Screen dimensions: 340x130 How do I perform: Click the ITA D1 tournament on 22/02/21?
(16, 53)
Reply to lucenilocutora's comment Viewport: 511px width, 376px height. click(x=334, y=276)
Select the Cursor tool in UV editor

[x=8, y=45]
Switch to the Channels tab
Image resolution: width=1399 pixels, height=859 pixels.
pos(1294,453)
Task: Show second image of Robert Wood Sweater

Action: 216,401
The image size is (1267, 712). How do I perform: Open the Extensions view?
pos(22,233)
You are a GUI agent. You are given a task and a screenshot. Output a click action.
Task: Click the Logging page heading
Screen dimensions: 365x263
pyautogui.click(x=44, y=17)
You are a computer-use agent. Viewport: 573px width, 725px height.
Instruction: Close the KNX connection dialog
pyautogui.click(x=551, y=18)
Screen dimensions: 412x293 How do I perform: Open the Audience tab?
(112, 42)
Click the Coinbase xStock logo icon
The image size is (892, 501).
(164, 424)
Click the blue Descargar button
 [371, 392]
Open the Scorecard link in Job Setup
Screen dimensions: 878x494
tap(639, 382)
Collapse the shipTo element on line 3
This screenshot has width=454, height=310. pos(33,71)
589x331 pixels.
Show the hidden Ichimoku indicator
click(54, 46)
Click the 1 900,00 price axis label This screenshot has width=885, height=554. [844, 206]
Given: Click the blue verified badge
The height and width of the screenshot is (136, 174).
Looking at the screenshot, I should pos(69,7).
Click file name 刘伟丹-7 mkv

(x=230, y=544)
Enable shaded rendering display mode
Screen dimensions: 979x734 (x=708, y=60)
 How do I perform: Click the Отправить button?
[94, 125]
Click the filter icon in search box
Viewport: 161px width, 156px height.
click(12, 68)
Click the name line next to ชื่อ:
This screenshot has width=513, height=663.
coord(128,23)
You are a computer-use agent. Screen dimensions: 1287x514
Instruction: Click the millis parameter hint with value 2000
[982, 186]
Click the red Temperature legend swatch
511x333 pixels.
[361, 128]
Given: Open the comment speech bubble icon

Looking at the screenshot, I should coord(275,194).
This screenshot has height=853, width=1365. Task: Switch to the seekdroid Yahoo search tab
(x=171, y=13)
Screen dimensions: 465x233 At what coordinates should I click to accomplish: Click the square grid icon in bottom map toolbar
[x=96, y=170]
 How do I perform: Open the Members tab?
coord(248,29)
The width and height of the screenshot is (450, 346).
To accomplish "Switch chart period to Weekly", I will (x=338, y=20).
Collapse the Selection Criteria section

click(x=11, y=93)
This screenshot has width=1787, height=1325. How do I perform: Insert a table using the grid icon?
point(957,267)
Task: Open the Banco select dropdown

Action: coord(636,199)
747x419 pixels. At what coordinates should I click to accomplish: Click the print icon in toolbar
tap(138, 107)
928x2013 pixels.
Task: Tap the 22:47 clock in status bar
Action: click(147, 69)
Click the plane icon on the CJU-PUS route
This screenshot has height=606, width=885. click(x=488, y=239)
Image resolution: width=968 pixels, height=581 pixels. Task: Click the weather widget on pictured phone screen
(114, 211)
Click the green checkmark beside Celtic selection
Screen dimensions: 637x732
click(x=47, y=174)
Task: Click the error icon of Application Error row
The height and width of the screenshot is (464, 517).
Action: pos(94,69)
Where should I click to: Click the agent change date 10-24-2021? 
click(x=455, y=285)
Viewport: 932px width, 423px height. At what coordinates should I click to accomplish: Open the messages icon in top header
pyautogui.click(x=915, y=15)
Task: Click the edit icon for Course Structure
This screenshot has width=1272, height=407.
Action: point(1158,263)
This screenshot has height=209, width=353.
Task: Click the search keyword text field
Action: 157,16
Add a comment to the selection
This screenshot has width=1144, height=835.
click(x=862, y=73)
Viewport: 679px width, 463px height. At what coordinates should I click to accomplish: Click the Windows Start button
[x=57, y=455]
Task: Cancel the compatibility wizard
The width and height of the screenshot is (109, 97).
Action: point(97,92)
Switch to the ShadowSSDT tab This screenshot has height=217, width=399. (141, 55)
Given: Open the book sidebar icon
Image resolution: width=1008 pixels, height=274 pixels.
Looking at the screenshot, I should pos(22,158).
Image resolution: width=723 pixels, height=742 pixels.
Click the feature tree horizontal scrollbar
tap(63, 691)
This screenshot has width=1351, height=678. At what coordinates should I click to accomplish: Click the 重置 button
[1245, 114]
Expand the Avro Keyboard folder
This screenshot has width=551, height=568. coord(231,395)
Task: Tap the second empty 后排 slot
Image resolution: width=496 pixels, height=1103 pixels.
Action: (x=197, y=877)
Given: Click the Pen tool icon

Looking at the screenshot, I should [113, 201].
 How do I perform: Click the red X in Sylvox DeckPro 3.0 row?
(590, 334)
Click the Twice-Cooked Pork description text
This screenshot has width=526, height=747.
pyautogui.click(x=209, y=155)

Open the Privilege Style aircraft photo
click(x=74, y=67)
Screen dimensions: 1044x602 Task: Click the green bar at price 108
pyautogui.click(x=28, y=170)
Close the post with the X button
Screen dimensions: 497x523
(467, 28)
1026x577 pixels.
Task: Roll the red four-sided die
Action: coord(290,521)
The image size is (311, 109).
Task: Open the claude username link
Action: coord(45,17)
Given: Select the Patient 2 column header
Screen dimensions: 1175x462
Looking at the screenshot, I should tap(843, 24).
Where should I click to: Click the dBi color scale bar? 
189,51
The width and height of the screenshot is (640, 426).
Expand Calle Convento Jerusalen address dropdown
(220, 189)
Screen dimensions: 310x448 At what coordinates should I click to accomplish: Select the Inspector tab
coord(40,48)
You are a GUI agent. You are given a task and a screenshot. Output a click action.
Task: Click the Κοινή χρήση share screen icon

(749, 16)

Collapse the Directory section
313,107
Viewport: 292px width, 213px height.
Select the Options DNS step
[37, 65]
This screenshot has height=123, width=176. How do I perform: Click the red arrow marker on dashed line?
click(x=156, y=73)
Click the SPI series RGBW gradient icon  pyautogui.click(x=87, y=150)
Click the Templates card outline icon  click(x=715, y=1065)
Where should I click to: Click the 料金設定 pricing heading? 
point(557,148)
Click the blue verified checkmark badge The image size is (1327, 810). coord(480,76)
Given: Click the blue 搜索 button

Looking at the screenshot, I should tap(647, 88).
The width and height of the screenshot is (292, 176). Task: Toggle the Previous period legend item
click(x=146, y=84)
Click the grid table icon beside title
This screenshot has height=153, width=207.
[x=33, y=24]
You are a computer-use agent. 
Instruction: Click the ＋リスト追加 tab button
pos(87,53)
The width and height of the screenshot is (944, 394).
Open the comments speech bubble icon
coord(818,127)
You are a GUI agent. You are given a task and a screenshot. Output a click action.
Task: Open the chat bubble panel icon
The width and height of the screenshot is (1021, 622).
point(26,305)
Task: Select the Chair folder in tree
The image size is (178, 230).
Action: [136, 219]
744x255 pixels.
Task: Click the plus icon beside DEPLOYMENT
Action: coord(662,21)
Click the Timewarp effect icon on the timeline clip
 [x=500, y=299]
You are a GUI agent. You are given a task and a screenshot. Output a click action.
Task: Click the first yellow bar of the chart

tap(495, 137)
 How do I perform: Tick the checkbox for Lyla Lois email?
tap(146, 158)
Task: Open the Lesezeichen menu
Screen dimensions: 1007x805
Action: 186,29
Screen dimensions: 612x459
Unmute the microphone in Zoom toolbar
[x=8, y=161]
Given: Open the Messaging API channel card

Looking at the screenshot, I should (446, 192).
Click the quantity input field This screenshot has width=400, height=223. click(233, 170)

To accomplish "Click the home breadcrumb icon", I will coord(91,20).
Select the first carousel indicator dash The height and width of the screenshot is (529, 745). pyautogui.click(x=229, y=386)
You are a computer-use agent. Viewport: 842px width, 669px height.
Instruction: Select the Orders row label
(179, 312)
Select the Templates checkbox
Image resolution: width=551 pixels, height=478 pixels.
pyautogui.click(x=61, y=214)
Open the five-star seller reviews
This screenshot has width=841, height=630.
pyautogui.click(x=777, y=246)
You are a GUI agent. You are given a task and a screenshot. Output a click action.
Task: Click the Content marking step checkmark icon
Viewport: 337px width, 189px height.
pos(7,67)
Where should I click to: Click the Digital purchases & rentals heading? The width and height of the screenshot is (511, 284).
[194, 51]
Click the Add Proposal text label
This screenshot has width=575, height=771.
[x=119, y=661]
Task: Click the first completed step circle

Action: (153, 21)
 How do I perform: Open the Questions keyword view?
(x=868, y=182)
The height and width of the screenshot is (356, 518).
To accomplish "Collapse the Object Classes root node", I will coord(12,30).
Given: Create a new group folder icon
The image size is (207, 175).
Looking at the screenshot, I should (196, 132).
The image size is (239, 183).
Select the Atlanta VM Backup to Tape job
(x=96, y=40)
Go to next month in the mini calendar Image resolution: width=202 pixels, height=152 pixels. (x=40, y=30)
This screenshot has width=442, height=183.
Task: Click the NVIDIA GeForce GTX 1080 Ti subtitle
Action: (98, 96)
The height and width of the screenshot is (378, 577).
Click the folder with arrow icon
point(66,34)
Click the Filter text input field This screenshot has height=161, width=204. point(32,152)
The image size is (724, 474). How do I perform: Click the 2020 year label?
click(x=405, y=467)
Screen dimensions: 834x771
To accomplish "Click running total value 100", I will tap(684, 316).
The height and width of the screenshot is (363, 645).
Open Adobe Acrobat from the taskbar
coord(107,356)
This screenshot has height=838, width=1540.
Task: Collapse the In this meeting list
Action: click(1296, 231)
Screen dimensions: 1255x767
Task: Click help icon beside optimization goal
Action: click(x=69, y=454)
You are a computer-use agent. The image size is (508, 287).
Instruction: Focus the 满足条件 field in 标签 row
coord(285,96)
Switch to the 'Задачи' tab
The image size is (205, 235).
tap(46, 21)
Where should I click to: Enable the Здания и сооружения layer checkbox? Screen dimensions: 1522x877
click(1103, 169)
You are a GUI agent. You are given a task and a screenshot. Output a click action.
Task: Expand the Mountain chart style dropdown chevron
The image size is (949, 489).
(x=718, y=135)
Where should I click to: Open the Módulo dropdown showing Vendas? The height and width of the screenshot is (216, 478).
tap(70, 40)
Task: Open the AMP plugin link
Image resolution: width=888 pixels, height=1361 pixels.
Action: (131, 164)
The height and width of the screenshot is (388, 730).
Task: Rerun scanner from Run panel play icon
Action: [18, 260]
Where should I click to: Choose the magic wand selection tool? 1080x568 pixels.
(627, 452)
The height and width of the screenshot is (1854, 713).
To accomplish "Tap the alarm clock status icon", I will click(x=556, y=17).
*-*-*
| What you should do |
If a line in the entries above includes "checkmark", count it; report the total alone.

| Output |
3